Überraschend zellähnlich: Zwei neuentdeckte Riesenviren lassen die Grenze zwischen Viren und zellulären Lebewesen weiter verschwimmen. Denn die in Brasilien gefundenen Tupanviren sind nicht nur so groß wie ein Bakterium und tragen einen langen Schwanz. Ihr Genom enthält zudem die Bauanleitungen für fast die gesamte Maschinerie der Proteinbiosynthese, wie die Forscher im Fachmagazin „Nature Communications“ berichten. Besäßen diese Viren Ribosomen, könnten sie selbst Proteine herstellen – ganz ohne Wirt.

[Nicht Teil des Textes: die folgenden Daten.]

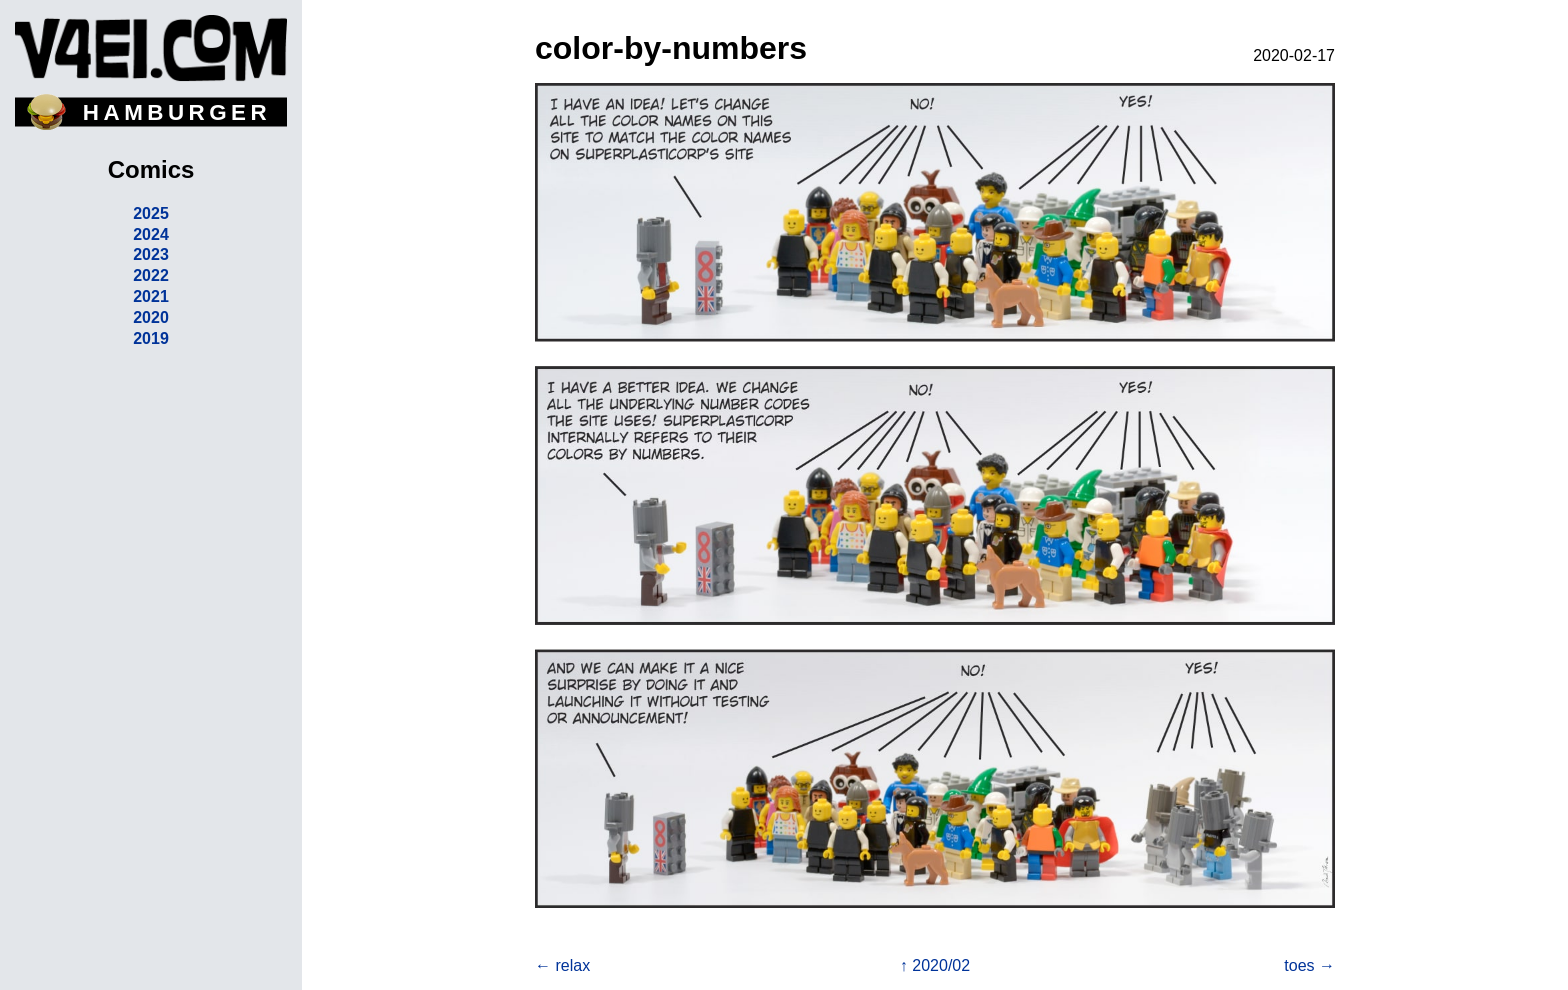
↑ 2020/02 (935, 965)
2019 (151, 338)
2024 (151, 234)
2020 (151, 317)
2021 (151, 296)
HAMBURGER (177, 112)
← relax (562, 965)
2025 (151, 213)
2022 (151, 275)
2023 (151, 254)
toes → (1309, 965)
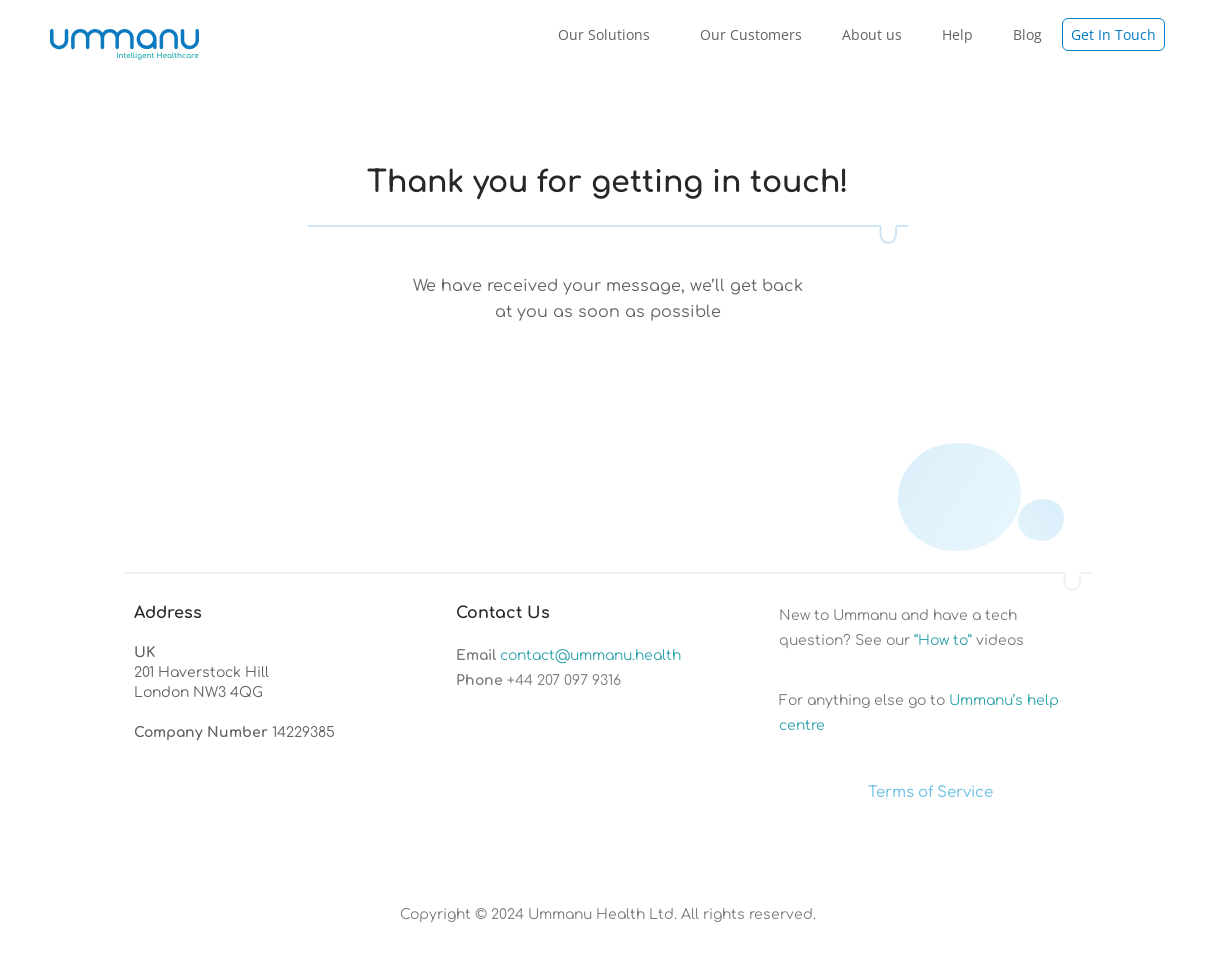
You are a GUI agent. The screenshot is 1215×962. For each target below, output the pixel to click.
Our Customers (751, 34)
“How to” (943, 640)
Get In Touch (1113, 34)
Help (957, 34)
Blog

Bisher schien die Abgrenzung klar: Als Lebewesen gilt ein Organismus, der die Zellmaschinerie für die Proteinbiosynthese besitzt – nur dann kann er sich selbst vermehren, wie es beispielsweise Bakterien, Pilze und höhere Organismen tun. Viren dagegen sind für ihre Vermehrung auf die Zellmaschinerie ihrer Wirtszellen angewiesen und daher keine echten Lebewesen. Denn sie besitzen weder die Gene, noch die biomolekulare Ausstattung für die Herstellung von Proteinen – so dachte man jedenfalls bisher.
Doch in den letzten Jahren haben Forscher bereits mehrere Viren entdeckt, die dieses einfache Schema zu sprengen drohen. Denn Riesenviren wie Mimivirus, Megavirus, Pandoravirus oder die Klosneuviren sind nicht nur so groß wie Bakterien, ihre Erbgut enthält auch viel mehr Gene als normalerweise bei Viren üblich. Darunter sind auch einige Gene für die Proteinbiosynthese.
Neuartige Riesenviren – mit Schwanz
Jetzt haben Jonatas Abrahão von der Aix Marseille Universität und seine Kollegen zwei neue Riesenviren aufgespürt, die die Grenze zwischen Viren und „echten“ Lebewesen noch weiter aufweichen. Entdeckt haben sie die Viren in Proben aus alkalischen Salzseen in Brasilien und aus Meeressedimenten in 3000 Metern Tiefe vor der Atlantikküste Brasiliens.